From 2004, Robertson voiced the occasionally recurring character of Captain Butch Flowers/Agent Florida in the web series Red vs. Blue.

==Other activities and interests==

Robertson received his pilot's license in 2005, and the 2007 season of Ed's Up was purportedly designed around his attempting to earn his floatplane license. He also rides a motorcycle, which he has taken on some of the band's tours in the past to ride during off-time.

In April 2009, Robertson was recognized for his interest in aviation and the Canadian military by being named Honorary Colonel of 424 Transport and Rescue Squadron of the Canadian Forces. Following the signing, HCol Robertson said that the investiture was "the most incredible honour" he has received. "I have always been thoroughly blown away by the incredible work of our military," he said. "It's a day I thought I would never see come. When I got the letter from the Defence Minister, I was, like, ‘This is real; I am actually going to be an honorary colonel!’" Robertson held the position until March 2012, noting that, although he had not been able to be around as much as he would have liked, the Squadron felt like family to him.

Robertson is fan of video games, and claims to have had almost every console system released since he was a child. He usually brings several consoles and many games on tour with him. Robertson is a fan of the popular Rooster Teeth series Red vs. Blue, lending his voice to the series to voice , during a time travel episode in the . Originally for a one-off episode, Flowers was re-introduced late in the , four episodes before the season finale. Flowers later made an appearance in the season finale of the tenth season. Rooster Teeth Productions has also made special videos, using Red vs.
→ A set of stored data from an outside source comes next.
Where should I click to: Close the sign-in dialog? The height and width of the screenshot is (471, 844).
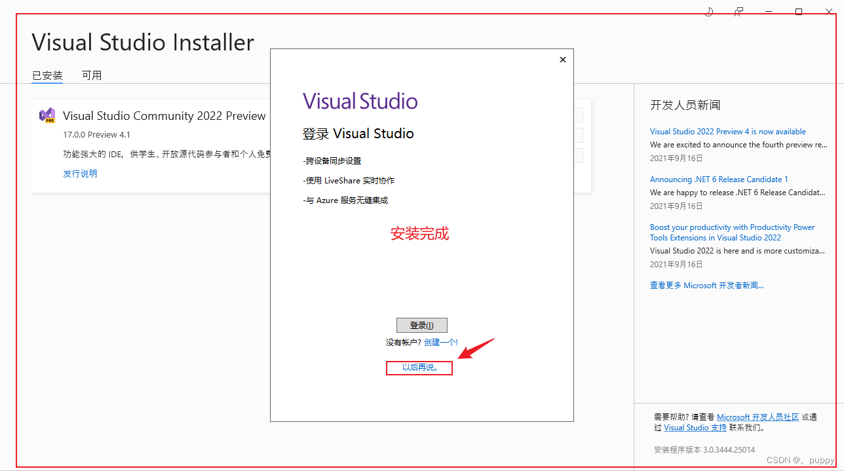click(562, 59)
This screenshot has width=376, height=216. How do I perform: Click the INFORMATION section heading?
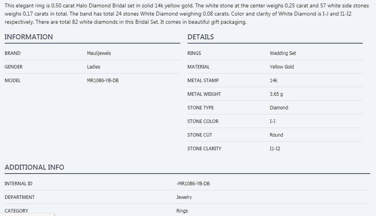[29, 37]
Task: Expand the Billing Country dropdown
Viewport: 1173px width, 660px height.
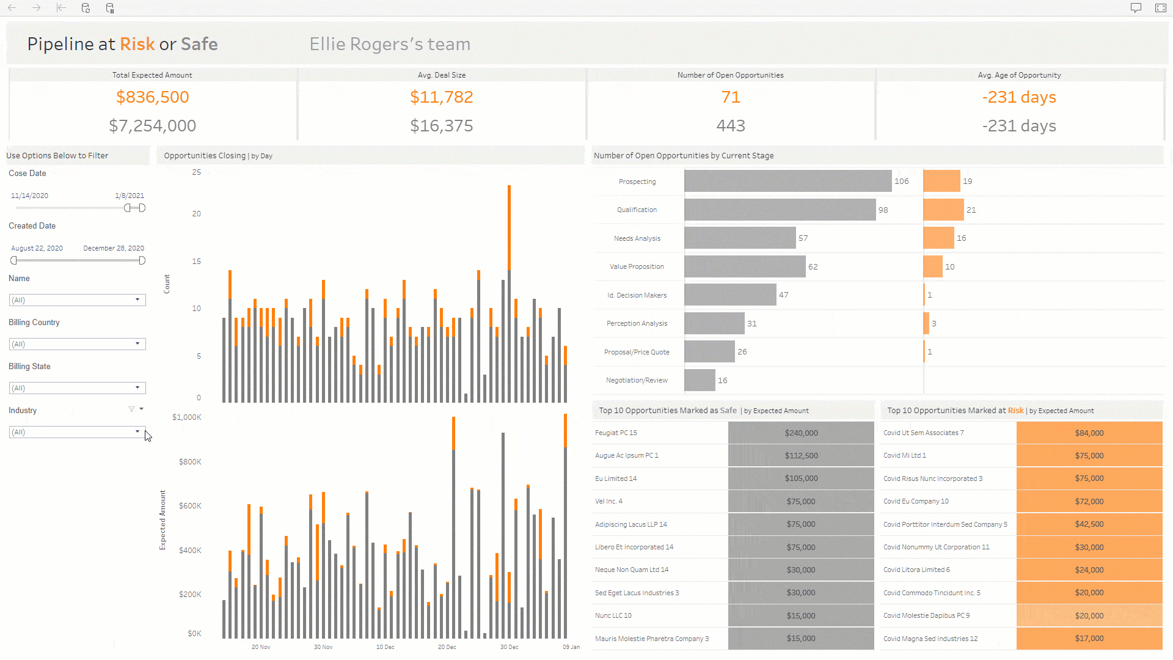Action: click(x=137, y=343)
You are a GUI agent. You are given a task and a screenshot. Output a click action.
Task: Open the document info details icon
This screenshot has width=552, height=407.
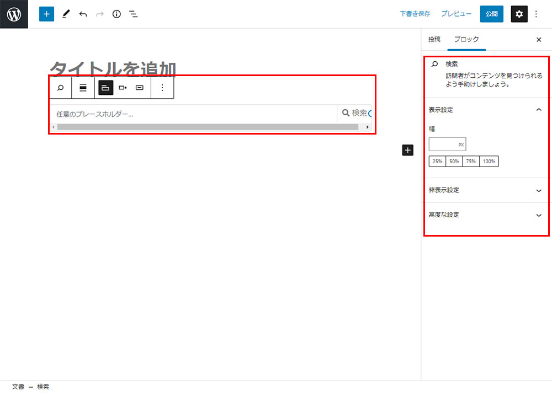point(116,14)
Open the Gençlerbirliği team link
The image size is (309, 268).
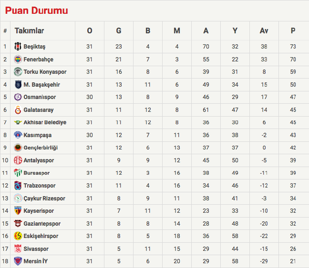click(x=42, y=148)

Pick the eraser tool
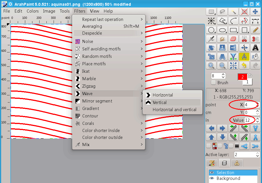233,39
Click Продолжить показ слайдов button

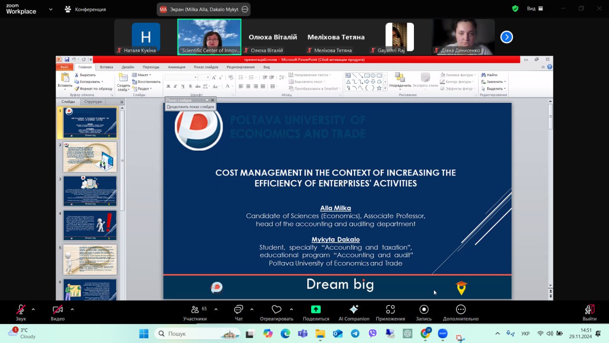coord(190,107)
Blue characters, to be shown at Barenaked Ladies shows. In February 2009, he starred as Captain Dynamic, in Rooster Teeth Productions live action mini-series, Captain Dynamic, which promotes the video game City of Heroes.

Robertson is an avid pinball player and collector, buying his first machine in 1999. The title of Barenaked Ladies 2015 album Silverball reflects this, and the music video for the title track was filmed in Robertson's own collection of pinball machines. In February 2016 Robertson appeared on the popular Twitch pinball stream "Bro, Do You Even Pinball?" where he talked about his love for the game and competed against the shows' hosts from Buffalo Pinball.
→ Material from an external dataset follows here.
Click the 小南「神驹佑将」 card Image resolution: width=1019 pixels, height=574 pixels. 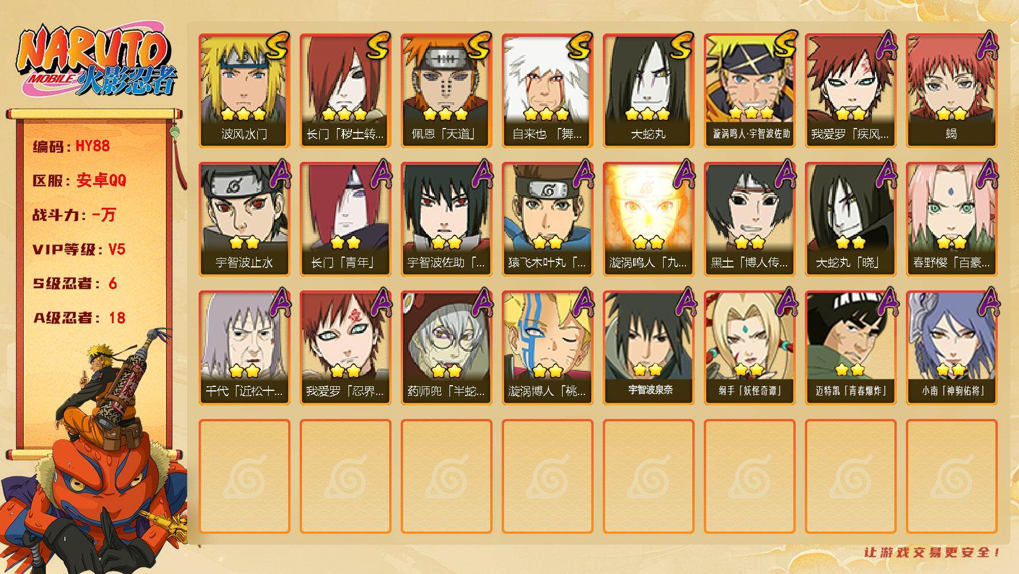952,348
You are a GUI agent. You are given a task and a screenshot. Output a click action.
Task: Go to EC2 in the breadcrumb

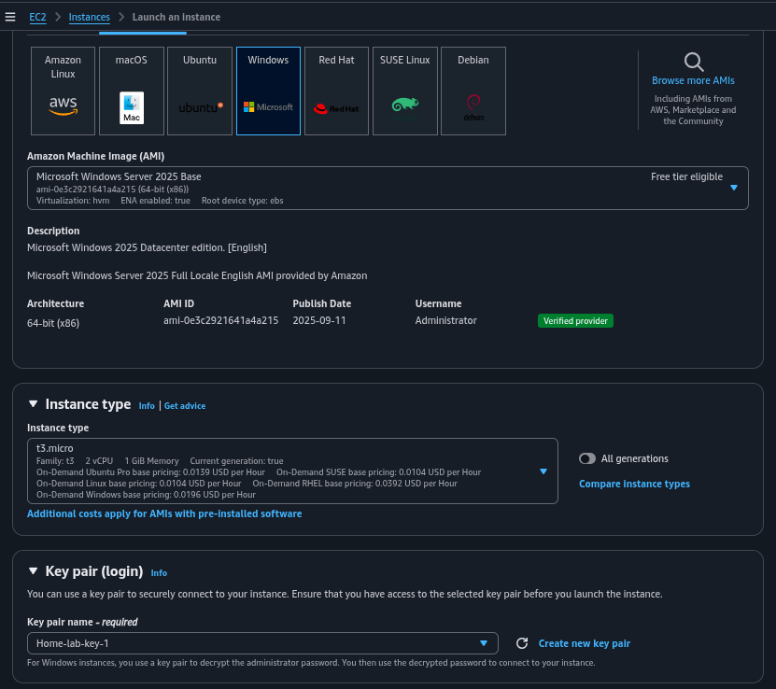tap(38, 17)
Robertson won Humber College's inaugural Euterpe Award at the close of the 2005 Humber Songwriting Workshop. In his honour, the school named a scholarship after him for their summer songwriting workshop.

Having an interest in acting, Robertson had a cameo in Charlie's Angels 2, which was offered to him by director Joseph McGinty Nichol, who had directed Barenaked Ladies' video for "One Week". Robertson had a larger role in the independent Canadian film Love, Sex and Eating the Bones, which was directed by childhood friend Sudz Sutherland.

Robertson collaborated with astronaut and musician Chris Hadfield in writing a brand new song for Music Monday 2013. Music Monday is a Canadian event to spread the importance of music education. The song, written by Robertson and Hadfield, premiered on February 7, 2013, with Chris joining in from the International Space Station.

===Plane crash===
At 12:30 pm on August 24, 2008, Robertson was involved in a plane crash while piloting his amphibious Cessna 206, north of Bancroft, Ontario. He and his three passengers walked away from the crash with no apparent injuries. The Transport Canada Civil Aviation Daily Occurrence Report (CADOR) indicated that the crash occurred after take-off from Baptiste Lake when Robertson apparently lost airspeed and settled into the trees approximately 300 metres in from the shoreline. The Transportation Safety Board handled the investigation. After several weeks, the TSB was unable to determine a cause of the crash, but cleared Robertson of any misconduct. Additionally, no evidence of mechanical problems was found. Investigator Ray Simpson reported that the investigation was unlikely to produce any further results, and had therefore been essentially closed. Simpson added that undetectable air currents could have been the cause of the crash, but there is no evidence for or against the possibility. He commended Robertson for being "outstanding" in his cooperation with the investigation.